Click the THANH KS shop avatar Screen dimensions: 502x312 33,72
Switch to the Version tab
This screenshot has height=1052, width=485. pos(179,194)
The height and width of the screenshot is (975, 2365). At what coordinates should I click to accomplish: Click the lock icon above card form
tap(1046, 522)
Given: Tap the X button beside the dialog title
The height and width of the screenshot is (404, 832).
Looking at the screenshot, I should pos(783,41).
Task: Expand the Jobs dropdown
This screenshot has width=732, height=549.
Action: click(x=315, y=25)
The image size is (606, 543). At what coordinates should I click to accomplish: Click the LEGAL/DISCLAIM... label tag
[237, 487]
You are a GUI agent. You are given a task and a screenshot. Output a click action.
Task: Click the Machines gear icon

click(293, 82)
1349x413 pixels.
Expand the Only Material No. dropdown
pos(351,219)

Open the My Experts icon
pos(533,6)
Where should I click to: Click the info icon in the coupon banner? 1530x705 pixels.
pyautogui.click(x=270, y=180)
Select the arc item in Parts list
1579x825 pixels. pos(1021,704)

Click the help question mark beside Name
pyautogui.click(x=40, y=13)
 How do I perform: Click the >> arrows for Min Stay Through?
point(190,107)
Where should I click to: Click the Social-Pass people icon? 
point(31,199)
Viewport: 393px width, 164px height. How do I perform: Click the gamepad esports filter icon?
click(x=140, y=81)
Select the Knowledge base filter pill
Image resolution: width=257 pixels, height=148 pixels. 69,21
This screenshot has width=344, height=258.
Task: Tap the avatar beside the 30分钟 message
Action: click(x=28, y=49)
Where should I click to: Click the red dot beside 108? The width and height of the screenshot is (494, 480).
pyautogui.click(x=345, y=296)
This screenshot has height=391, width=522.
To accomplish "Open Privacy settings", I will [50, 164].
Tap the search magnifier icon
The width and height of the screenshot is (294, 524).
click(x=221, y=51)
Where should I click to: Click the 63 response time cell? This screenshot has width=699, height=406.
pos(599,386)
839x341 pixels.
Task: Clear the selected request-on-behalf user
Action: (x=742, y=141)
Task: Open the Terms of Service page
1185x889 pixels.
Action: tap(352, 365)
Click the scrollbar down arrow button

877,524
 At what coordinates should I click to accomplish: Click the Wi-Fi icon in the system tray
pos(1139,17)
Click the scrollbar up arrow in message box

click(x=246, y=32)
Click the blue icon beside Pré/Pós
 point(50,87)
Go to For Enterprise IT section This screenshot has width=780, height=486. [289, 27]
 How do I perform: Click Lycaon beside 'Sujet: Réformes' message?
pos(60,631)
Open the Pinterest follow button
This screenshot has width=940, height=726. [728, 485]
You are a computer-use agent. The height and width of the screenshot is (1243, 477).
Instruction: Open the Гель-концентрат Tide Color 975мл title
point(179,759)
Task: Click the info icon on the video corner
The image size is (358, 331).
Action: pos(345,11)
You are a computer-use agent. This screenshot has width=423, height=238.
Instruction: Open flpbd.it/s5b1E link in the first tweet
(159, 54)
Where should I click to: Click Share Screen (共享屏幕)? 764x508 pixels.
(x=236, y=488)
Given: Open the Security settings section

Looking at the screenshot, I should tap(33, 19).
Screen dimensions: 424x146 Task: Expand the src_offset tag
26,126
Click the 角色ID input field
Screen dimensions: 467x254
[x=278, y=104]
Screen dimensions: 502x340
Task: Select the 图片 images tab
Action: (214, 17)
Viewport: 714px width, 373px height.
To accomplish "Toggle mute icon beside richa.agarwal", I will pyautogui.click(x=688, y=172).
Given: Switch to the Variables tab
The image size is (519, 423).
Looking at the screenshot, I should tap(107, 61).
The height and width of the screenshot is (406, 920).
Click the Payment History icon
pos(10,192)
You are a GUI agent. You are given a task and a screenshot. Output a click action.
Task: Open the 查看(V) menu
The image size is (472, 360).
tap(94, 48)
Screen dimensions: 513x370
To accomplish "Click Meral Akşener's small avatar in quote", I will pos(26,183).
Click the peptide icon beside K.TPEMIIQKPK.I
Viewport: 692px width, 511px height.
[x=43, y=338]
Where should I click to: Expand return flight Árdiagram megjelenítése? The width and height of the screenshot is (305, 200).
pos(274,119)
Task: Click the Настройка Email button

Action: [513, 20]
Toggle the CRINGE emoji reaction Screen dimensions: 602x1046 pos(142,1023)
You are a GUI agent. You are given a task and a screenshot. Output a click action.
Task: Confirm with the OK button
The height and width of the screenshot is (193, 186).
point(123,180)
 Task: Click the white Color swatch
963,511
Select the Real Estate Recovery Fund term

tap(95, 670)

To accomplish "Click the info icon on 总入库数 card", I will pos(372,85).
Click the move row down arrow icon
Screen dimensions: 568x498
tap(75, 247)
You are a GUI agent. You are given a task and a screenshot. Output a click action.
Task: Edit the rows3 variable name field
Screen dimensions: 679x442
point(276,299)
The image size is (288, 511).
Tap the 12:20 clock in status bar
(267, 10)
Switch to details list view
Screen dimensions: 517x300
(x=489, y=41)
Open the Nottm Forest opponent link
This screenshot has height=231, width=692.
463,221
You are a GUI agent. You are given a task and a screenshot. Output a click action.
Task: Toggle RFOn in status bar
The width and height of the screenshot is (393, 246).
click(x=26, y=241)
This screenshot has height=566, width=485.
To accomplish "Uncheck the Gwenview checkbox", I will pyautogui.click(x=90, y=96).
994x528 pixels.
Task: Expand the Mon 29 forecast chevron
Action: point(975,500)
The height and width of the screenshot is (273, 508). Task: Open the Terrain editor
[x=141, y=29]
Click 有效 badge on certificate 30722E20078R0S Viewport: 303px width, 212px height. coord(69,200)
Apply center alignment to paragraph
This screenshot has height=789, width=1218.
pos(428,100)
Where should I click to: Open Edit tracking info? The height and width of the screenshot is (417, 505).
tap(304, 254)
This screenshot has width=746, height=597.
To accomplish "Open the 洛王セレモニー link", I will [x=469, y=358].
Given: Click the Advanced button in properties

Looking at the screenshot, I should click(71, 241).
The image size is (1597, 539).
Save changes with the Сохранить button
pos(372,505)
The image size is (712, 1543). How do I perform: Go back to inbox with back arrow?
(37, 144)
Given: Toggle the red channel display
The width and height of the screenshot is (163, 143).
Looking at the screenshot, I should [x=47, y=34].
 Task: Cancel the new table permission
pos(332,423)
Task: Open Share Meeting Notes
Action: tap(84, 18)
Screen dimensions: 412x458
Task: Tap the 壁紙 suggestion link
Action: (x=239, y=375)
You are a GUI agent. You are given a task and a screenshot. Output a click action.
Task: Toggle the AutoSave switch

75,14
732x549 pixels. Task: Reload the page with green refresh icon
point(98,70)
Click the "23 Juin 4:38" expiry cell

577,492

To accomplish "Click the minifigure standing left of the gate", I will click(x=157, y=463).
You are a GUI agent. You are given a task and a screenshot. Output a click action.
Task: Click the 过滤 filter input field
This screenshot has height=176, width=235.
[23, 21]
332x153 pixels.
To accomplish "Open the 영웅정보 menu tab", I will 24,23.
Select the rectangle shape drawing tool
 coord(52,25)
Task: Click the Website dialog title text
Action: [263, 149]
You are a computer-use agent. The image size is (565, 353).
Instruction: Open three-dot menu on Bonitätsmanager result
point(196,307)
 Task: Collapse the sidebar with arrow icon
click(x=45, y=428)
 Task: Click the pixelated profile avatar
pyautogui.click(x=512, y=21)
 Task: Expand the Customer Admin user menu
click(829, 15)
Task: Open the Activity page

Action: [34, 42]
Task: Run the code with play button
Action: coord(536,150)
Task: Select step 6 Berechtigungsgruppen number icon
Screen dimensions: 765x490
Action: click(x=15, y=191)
::::::::::
* _Problem to solve_
Please copy out each line of the material that contains the string "field".

* _Result for this task_
Click the 角色ID input field
Task: Edit the rows3 variable name field
Task: Click the 过滤 filter input field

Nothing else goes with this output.